And physically active kids watch less television, researchers report

MONDAY, June 14 (HealthDay News) -- Children whose parents set limits on the amount of time spent watching television actually watch less TV, a new study finds.

Moreover, children who are physically active tend to spend less time in front of the tube, the researchers added.

"The American Academy of Pediatrics recommends up to two hours of TV for children over 2 years of age," said lead researcher Susan A. Carlson, an epidemiologist at the National Center for Chronic Disease Prevention and Health Promotion, which is part of the U.S. Centers for Disease Control and Prevention.

"We found that when children and parents agreed on the rules they were least likely to exceed the limit," she said.

Carlson noted that limiting TV time is important, because watching too much TV or spending too much time on the computer or playing video games is associated with an increased risk for obesity, alcohol abuse, early sexual practice, negative body concept, eating disorders, aggressive behavior and doing poorly in school.
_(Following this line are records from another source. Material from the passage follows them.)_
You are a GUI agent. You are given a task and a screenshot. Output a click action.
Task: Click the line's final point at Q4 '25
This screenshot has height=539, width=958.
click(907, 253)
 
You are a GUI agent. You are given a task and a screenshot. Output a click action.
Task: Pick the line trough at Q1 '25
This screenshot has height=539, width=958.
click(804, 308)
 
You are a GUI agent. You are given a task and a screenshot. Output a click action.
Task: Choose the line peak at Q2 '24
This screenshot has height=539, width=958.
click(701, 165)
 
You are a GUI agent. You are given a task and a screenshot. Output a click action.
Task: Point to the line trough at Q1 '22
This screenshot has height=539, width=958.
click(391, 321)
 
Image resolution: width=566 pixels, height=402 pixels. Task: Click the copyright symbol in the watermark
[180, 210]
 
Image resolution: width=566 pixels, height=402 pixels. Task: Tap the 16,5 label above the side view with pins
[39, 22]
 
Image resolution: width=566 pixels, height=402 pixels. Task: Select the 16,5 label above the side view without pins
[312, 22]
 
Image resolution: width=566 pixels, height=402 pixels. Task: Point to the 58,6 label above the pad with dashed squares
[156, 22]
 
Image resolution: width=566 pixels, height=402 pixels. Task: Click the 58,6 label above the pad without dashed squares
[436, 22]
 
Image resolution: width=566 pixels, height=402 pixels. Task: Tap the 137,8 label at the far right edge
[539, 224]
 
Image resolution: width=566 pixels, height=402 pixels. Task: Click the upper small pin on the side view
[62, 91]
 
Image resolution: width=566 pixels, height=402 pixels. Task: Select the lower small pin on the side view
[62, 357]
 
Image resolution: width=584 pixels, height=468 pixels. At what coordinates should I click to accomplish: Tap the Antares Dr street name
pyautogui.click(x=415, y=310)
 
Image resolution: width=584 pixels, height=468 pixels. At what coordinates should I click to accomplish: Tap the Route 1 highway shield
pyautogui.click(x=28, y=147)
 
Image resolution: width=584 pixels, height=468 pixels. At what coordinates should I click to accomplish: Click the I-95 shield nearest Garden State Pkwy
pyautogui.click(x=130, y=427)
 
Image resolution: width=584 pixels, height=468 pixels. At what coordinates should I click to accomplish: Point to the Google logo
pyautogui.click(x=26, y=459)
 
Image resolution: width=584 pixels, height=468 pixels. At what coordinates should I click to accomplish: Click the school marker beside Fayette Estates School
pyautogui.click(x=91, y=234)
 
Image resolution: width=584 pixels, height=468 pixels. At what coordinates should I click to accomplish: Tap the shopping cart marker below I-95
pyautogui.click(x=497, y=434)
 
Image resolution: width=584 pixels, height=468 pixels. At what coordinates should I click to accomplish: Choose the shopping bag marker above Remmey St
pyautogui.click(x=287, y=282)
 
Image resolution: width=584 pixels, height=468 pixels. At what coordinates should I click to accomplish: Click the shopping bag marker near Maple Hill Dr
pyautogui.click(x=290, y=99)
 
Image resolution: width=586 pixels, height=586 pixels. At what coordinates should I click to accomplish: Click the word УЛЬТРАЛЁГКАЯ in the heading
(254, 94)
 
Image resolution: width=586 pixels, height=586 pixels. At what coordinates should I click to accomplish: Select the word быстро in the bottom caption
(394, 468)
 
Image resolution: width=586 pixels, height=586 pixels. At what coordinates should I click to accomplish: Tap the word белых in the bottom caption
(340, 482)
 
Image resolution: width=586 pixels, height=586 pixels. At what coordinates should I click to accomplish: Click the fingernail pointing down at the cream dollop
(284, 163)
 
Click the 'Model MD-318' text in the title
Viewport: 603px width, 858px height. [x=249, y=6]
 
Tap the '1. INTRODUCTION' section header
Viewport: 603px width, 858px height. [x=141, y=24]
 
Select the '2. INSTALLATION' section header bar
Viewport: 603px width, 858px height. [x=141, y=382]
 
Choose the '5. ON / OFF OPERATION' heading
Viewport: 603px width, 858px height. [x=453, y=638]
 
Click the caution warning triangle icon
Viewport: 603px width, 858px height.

Children's TV time should be spent watching "quality programs," Carlson said. "Children under 2 shouldn't be watching TV at all," she added.

Some of these problems may not be related to the time spent watching TV, but rather to the content of the programs, she noted.

The report was released online June 14 in advance of publication in the July print edition of Pediatrics.

For the study, Carlson's team surveyed the parents and children in 5,685 homes, asking about how much time children spent watching TV and whether there were rules limiting TV time.

In addition, the researchers asked about how physically active the children were.

In total, the study authors interviewed 7,415 children aged 9 to 15 years.

The researchers found that 27 percent of the children watched more than the recommended two hours a day of TV. Boys, blacks and poorer children were more likely to watch more than the recommended amount of TV than others, Carlson's group noted.

But, children who said that their parents set limits on TV watching were less likely to watch more than their parents allowed, the researchers found.

In addition, children who were physically active either in organized sports or in free-time play were less likely to watch more than a couple of hours of TV a day, Carlson's team found.

Carlson thinks parents are role models in both watching TV and physical activity. "Parents can be the best role model," she said.

"Parents need to limit the amount of their children's screen time and they should be encouraging their kids to participate in physical activity," Carlson said.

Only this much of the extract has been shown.